Sarem sì insipienti/ d’offrire ai nemici/ quei ghigni irridenti/ per farli felici/ e poi, da perdenti/ leccar cicatrici?
Gabriele Tinelli
(Castelvetro Piacentino)
Fascismo e antifascismo
Ogni pretesto è buono per la guerra di ombre
Egregio direttore,
oggigiorno ogni pretesto è buono per dare corso alla guerra delle ombre, che sembra svolgersi in un teatro di spettri e i cui protagonisti dovrebbero essere fascisti e antifascisti. Dopo il grottesco episodio del bagnino di Chioggia, ci viene presentata come fascista un’aggressione ai danni di un barista dell’Arci di Ombriano. Ho usato, prima, il condizionale «dovrebbero» perché i fascisti, quelli veri, sono passati a miglior vita pur gravando sulle coscienze di qualcuno che li sfrutta dopo il loro assassinio.
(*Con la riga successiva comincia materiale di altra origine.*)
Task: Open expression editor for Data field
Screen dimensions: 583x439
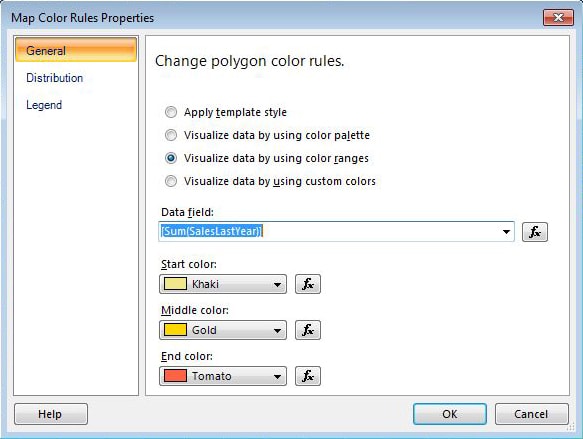Action: (x=535, y=232)

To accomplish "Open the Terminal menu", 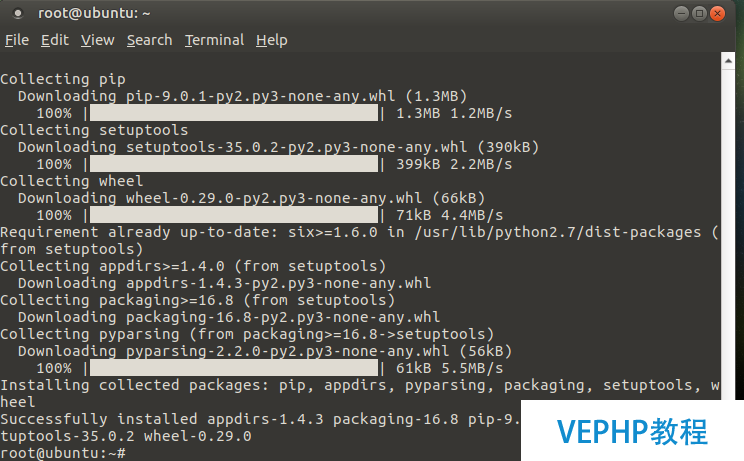I will [214, 40].
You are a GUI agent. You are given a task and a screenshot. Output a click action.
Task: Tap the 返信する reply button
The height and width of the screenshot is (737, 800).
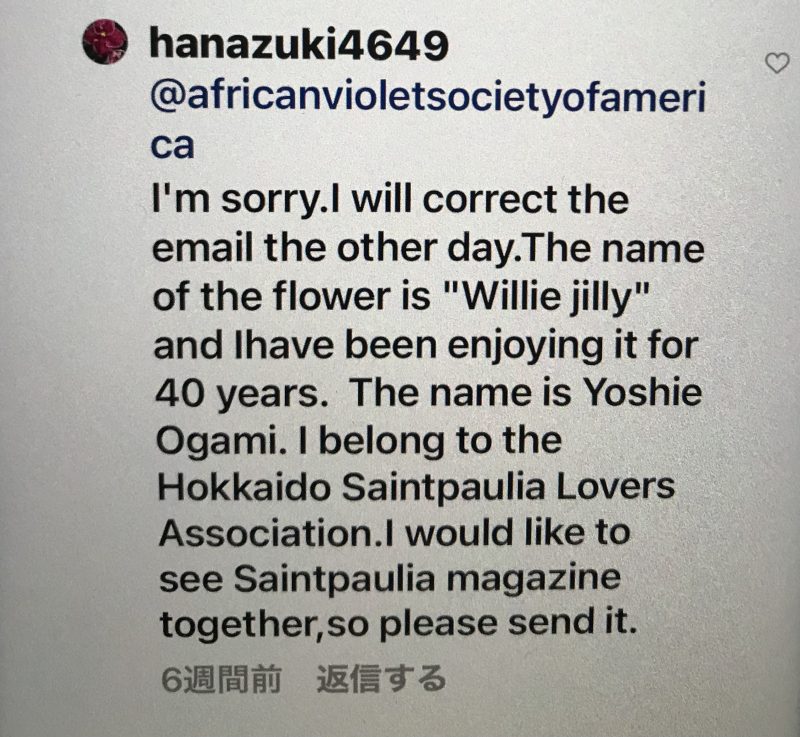click(x=381, y=679)
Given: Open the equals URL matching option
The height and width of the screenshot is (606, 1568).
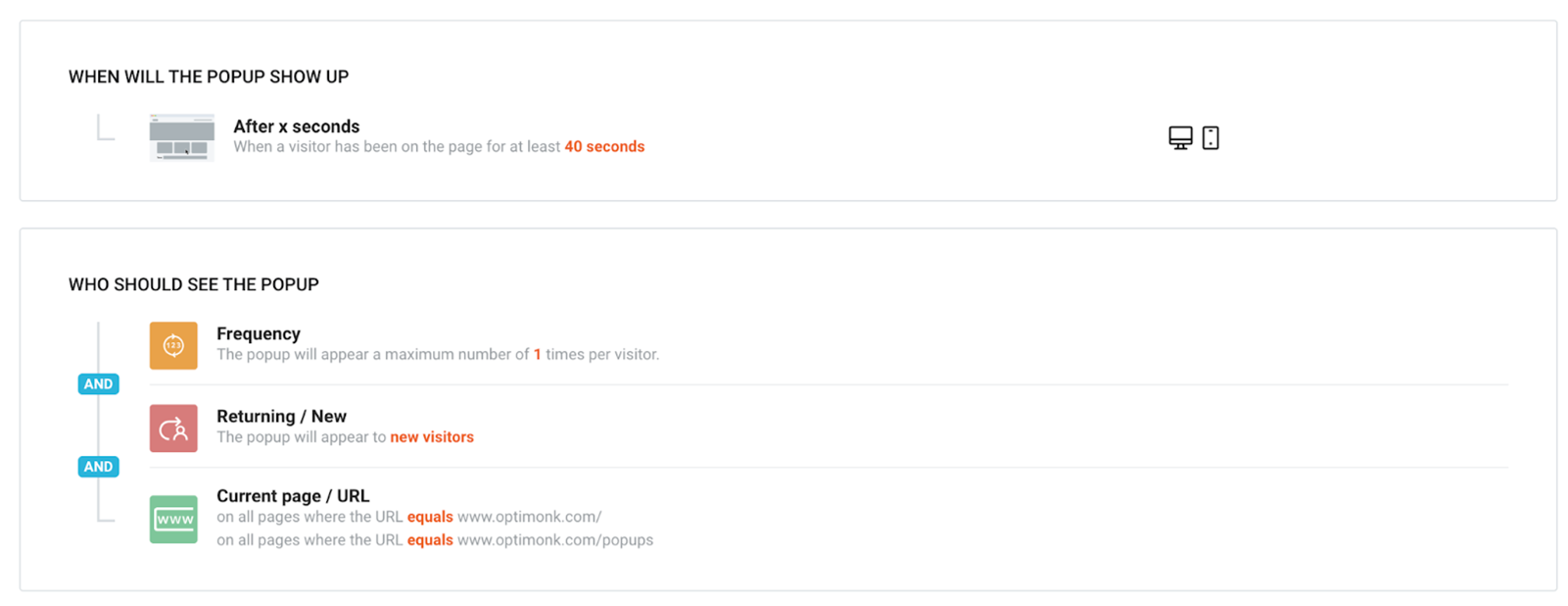Looking at the screenshot, I should (x=430, y=517).
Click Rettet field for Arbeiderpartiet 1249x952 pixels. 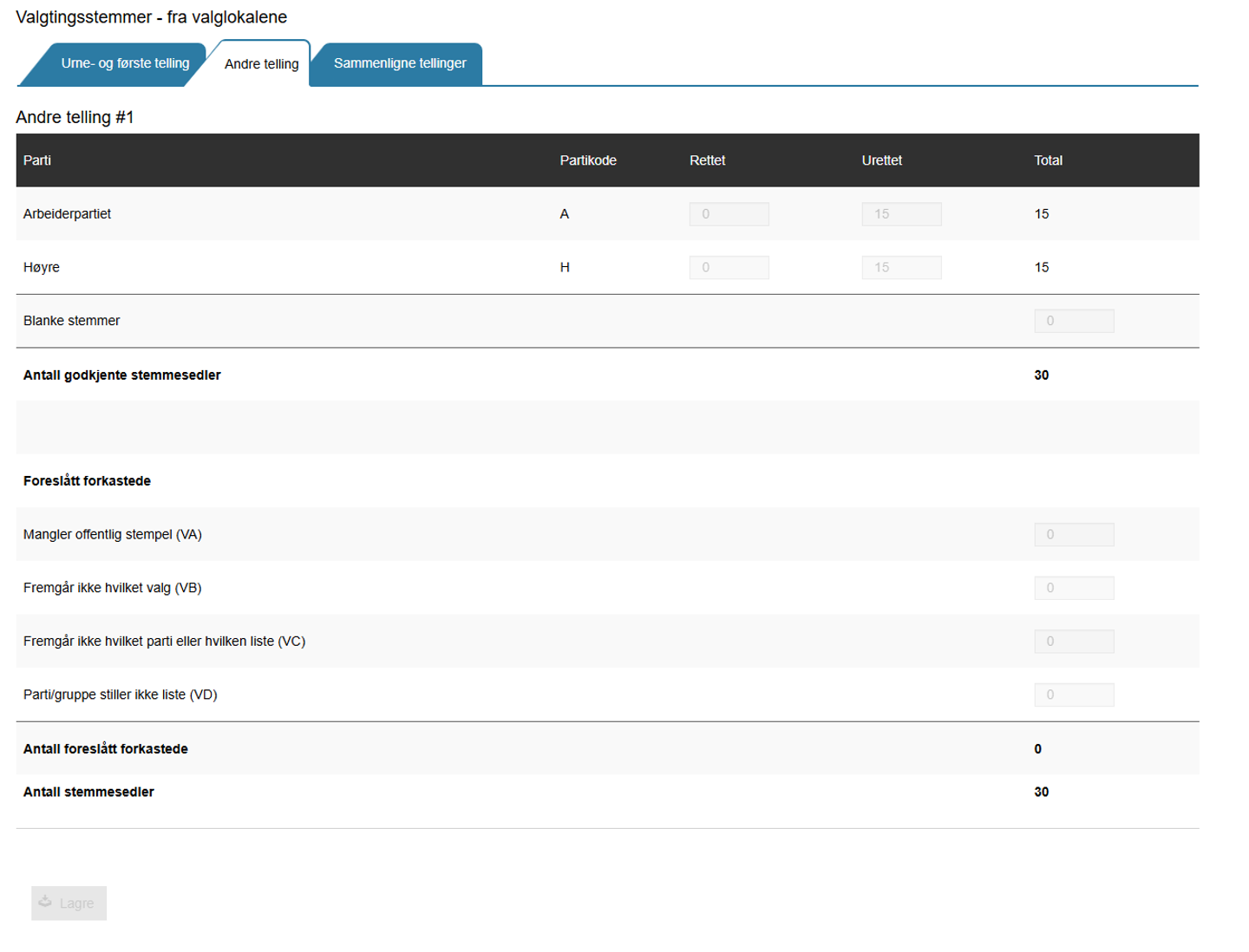click(729, 214)
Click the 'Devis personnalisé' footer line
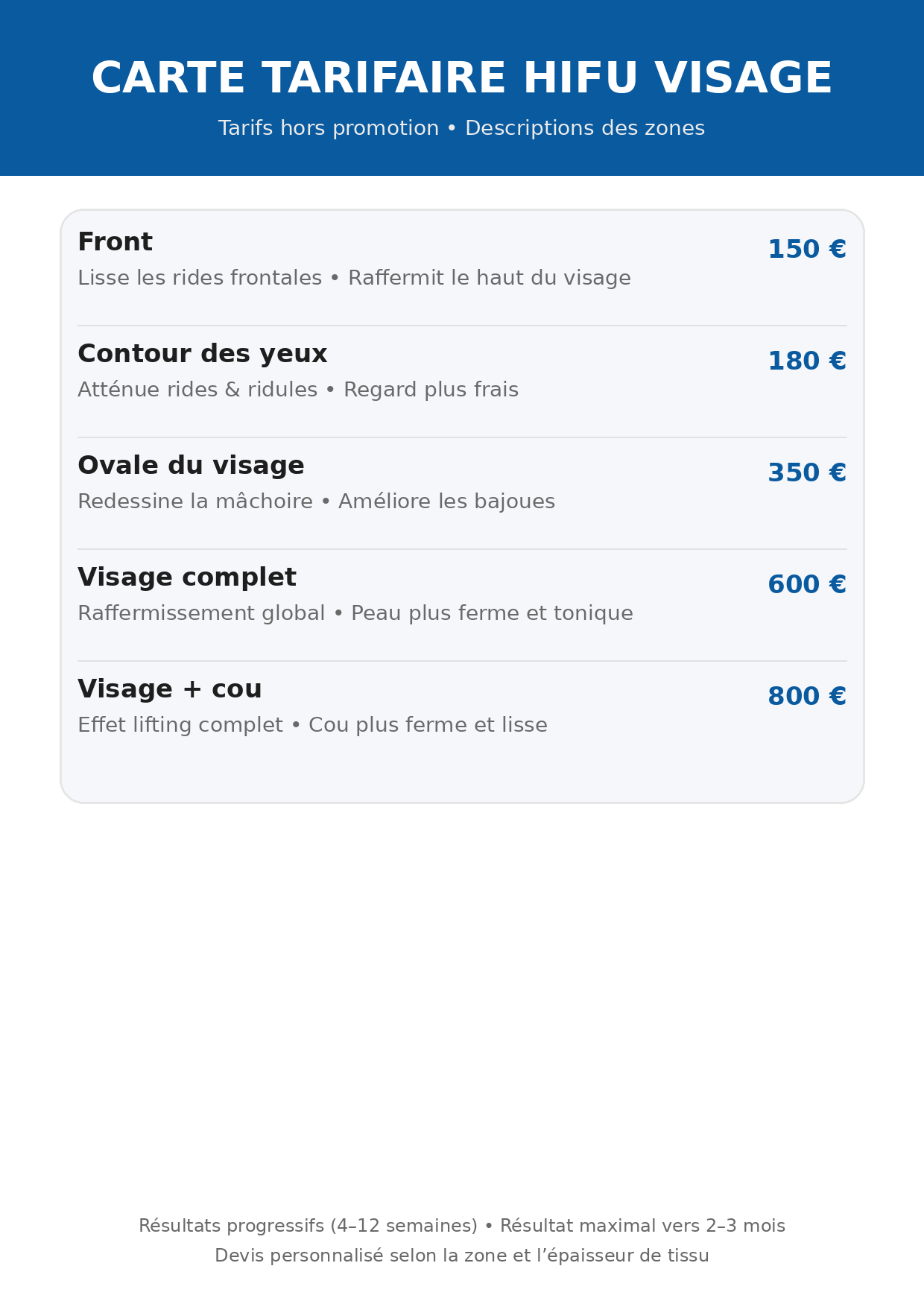The height and width of the screenshot is (1304, 924). click(462, 1256)
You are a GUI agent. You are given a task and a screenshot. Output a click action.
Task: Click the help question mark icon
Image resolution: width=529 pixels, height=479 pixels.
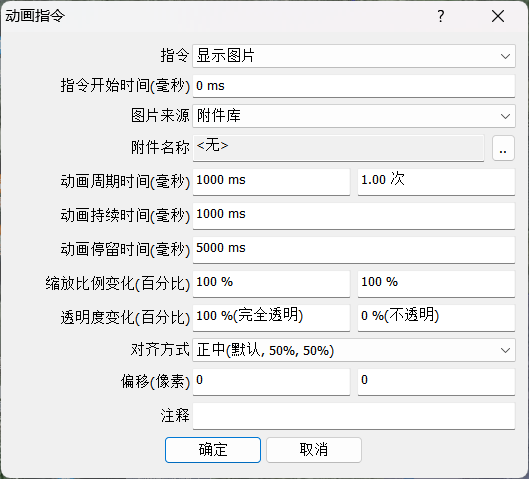pyautogui.click(x=441, y=16)
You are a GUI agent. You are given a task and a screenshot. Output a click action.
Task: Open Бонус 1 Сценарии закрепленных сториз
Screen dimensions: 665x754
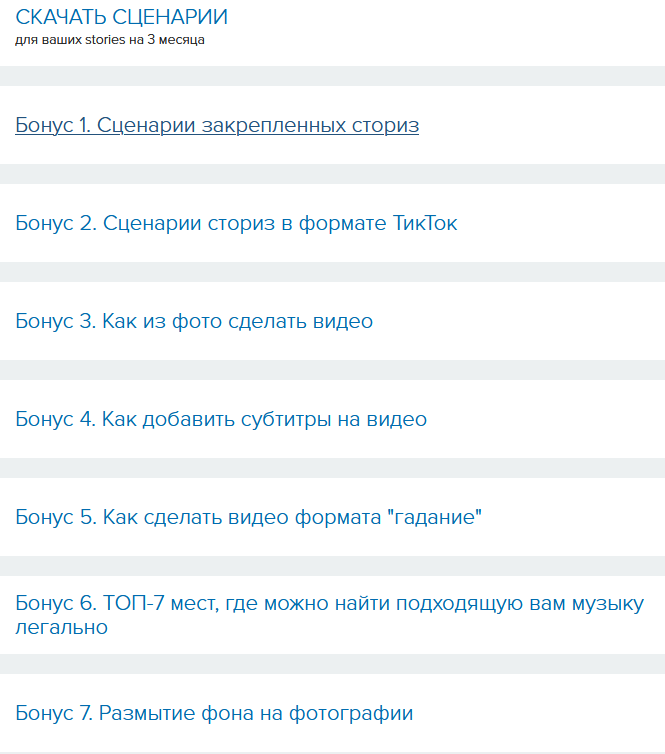217,125
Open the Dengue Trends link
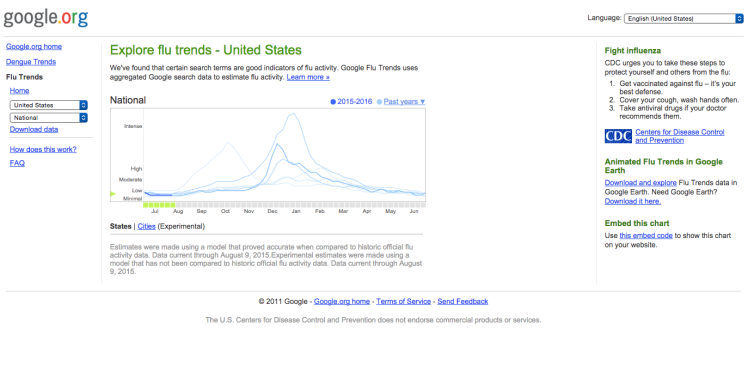Screen dimensions: 748x384 click(x=31, y=62)
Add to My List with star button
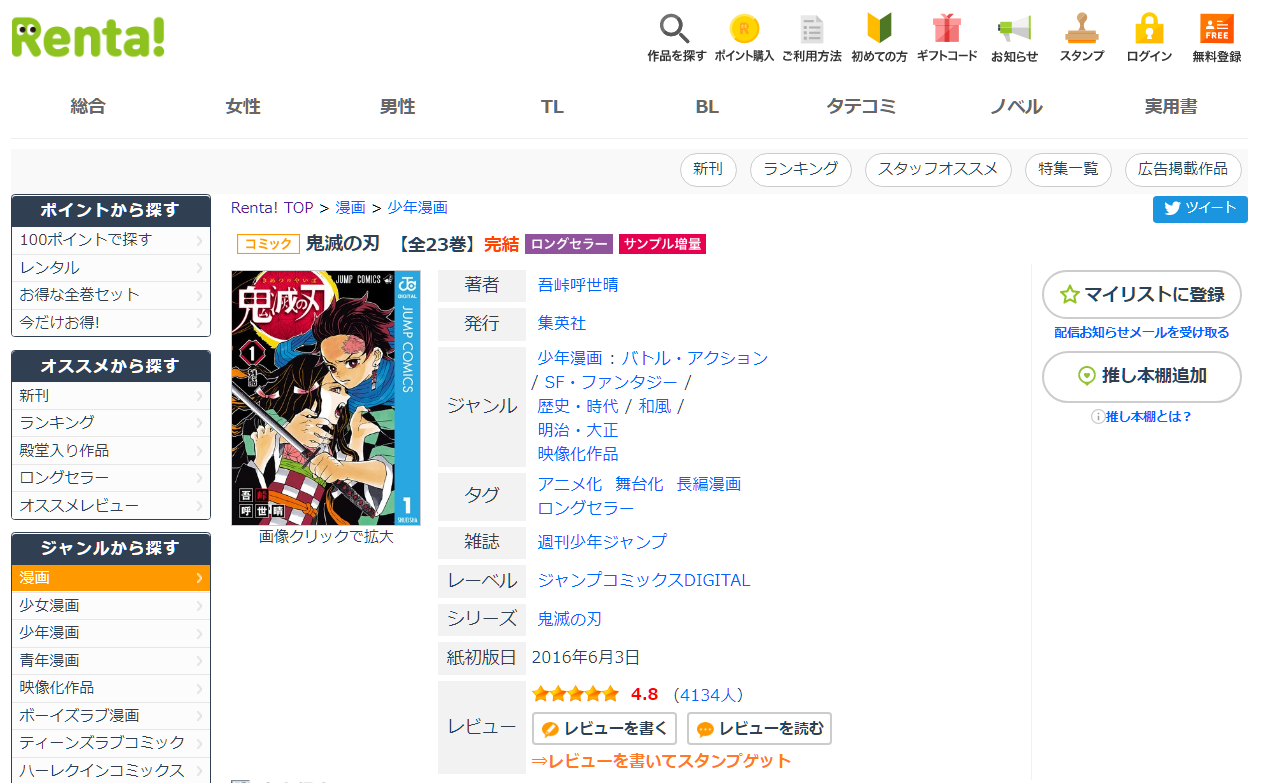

E’ un gioco miserabile che, invece di ridimensionarsi viene praticato, anche con violenza, a beneficio di coloro che insistono a mantenere in essere una Costituzione a sostegno dei fautori dello status quo creato nel 1945. Dopo il crollo dell’impero sovietico, questo revival di fantasmi è stato capitanato dagli intellettuali di matrice azionista, custodi dell’antifascismo più genuino e umorale, tendenti, a fianco dei socialcomunisti e degli utili idioti, ad accreditarsi in prospettiva governativa. Nella Seconda Repubblica, il gioco ha avuto effetto retrodatando lo scenario della guerra civile. La lotta antifascista si è così diffusa nella galassia dei centri sociali. Quando, in Europa, sono apparsi i cosiddetti «populisti», i fruitori dello status quo hanno riattivato, con fantasiose analogie, lo strumentale binomio conflittuale fascismo-antifascismo. Gli spettri fascisti non hanno però la possibilità di svuotare la capacità di attrazione di ambigui contenitori, già svuotati, invece, dei contenuti in sintonia con le dinamiche del tempo.
Claudio Fedeli
(Cremona)
La Ue e i migranti
Meno complimenti e più soldi all’Italia
Signor direttore,
ringraziamo sentitamente il Presidente della Commissione Europea Jean Claude Juncker per l’apprezzamento rivolto verso l’Italia davanti al Parlamento Europeo nel tradizionale discorso sullo stato dell’Unione. «Sulla questione migranti l’Italia ha salvato l’onore dell’Europa», così le testuali parole del Presidente e via ieri il pavoneggiarsi dei nostri governanti per questi complimenti. Ma dopo questo riconoscimento concretamente Juncker cosa ha proposto? Zero, sottozzero, nulla di nulla come sempre del resto. Poteva almeno darci 4,5 miliardi che il contribuente italiano paga per sostenere gli immigrati presenti sul suolo nazionale che oltretutto smaniano per andarsene nei paesi del nord Europa. Visto che alla Turchia, che non è un paese dell’Unione Europea, vengono elargiti 6 miliardi di euro a noi italiani, che siamo membri dell’Unione, oltre che i ringraziamenti formali non meriteremmo un trattamento migliore? Ma si sa l’Europa ha figli e figliastri altro che uguaglianza e solidarietà e mi fa ridere la campagna orchestrata contro i paesi dell’Est Europa alla quale il nostro governo da volentieri una mano perché rifiutano i ricollocamenti quando la Francia con la scusa dello stato d’emergenza ormai perenne non fa passare i migranti a Ventimiglia, costruisce un bel muro a Calais (che è democratico mentre quello in Ungheria è fascista) e spiana le baraccopoli presenti. Esorto dunque tutti a guardare alla concretezza, alla realtà e non alle formalità perché di formalità non si vive e nemmeno si ottengono i voti (avviso per le elezioni 2018 ai politici).